» What to do
Reproduce only the entries between the lines holding "Select the caption" and "Point to the caption", inclusive, each in full. Scale every click coordinate by 0.35, rounding to whole numbers with halves rounded up.

Entries excerpted from a collection:
-=-=-=-=-
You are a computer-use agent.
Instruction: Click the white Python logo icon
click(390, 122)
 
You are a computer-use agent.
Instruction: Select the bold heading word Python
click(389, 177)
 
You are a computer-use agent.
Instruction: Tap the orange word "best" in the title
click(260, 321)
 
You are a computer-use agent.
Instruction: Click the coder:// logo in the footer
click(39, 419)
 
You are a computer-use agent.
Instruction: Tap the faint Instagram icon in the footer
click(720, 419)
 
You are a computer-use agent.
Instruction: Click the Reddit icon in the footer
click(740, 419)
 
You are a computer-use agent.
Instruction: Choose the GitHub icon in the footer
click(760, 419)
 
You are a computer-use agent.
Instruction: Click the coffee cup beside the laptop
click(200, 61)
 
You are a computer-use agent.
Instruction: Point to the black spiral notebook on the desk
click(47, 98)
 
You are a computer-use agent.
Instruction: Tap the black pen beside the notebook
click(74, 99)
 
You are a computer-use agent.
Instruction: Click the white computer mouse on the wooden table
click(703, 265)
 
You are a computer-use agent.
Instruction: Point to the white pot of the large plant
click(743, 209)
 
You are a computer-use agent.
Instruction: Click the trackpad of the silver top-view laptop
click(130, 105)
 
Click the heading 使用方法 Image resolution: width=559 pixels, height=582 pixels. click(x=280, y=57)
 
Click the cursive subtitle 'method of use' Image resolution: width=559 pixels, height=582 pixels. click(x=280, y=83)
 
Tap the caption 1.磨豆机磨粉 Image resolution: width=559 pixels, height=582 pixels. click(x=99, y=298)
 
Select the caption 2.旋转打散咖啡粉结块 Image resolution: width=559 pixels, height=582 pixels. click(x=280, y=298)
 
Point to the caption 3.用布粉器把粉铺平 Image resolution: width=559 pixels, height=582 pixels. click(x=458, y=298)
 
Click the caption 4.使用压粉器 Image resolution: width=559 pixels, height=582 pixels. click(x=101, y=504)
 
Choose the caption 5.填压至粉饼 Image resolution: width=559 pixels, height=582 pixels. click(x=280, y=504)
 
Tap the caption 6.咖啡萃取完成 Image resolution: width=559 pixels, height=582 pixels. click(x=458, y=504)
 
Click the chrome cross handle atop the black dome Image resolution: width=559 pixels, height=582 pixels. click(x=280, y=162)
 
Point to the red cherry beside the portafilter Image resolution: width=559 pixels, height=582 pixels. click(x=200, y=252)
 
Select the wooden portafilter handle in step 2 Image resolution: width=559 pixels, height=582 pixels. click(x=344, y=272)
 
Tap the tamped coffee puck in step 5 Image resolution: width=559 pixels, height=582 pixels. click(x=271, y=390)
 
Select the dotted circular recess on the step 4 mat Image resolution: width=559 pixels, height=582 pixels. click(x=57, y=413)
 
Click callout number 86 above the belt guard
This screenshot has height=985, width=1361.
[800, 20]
-=-=-=-=-
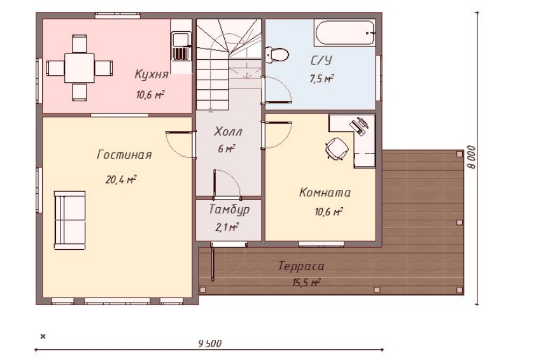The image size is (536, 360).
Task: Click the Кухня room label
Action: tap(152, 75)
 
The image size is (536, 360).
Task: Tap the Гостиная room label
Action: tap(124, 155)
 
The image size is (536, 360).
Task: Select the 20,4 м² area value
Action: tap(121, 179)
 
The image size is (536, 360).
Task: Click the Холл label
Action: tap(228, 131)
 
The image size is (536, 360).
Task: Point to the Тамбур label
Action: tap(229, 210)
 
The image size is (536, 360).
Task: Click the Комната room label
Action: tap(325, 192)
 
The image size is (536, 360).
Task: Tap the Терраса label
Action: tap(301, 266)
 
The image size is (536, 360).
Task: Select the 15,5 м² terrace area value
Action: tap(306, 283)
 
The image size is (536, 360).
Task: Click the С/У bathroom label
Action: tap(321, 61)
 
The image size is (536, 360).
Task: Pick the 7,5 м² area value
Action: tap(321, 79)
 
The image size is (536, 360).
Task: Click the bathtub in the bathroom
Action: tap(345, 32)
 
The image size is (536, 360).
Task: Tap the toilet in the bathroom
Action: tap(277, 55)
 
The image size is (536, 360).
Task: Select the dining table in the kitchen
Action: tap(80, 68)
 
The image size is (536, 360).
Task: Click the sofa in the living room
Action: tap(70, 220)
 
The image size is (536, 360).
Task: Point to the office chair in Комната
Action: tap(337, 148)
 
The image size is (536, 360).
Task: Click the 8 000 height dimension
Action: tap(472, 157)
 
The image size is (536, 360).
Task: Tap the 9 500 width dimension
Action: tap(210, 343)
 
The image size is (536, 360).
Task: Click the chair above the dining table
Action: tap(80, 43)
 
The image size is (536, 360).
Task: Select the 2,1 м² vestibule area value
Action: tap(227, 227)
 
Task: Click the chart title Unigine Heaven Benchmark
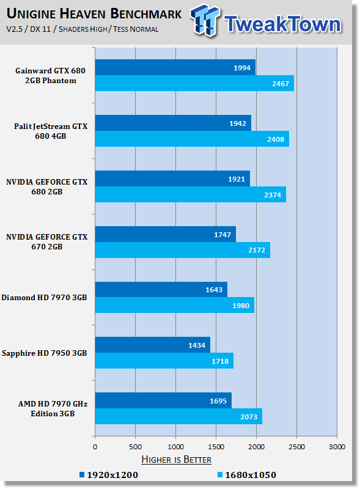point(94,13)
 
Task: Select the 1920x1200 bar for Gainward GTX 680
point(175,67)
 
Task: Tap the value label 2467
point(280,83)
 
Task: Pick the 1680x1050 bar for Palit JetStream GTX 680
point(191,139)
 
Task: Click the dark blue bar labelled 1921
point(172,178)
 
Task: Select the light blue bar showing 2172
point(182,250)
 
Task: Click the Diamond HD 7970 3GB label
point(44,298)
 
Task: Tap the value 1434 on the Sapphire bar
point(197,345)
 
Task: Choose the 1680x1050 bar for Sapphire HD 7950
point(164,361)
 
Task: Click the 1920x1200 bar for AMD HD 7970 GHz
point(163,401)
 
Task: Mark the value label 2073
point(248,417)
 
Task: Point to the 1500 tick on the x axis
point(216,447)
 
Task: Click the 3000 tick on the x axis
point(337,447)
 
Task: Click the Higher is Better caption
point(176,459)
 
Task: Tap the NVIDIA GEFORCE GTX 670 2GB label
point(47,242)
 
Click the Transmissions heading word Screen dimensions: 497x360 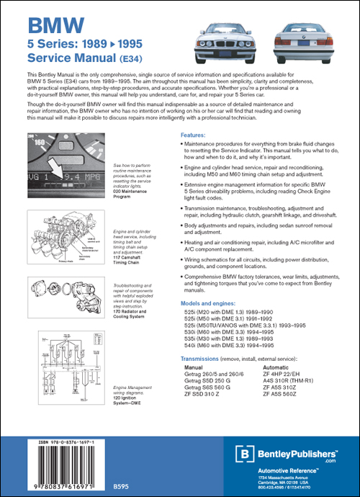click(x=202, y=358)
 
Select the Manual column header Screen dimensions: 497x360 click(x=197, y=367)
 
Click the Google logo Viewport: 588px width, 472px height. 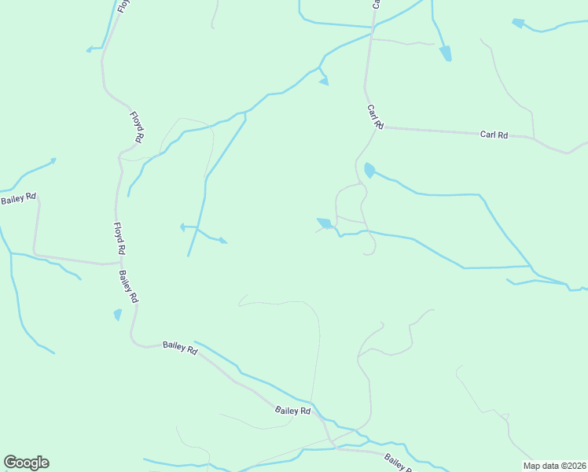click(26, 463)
-=-=-=-=-
» Solution to this exercise
Select the caption 2.旋转打散咖啡粉结块 Image resolution: width=559 pixels, height=582 pixels. click(x=98, y=104)
 
Point to the caption 3.用布粉器把粉铺平 Image resolution: width=559 pixels, height=582 pixels. click(x=160, y=104)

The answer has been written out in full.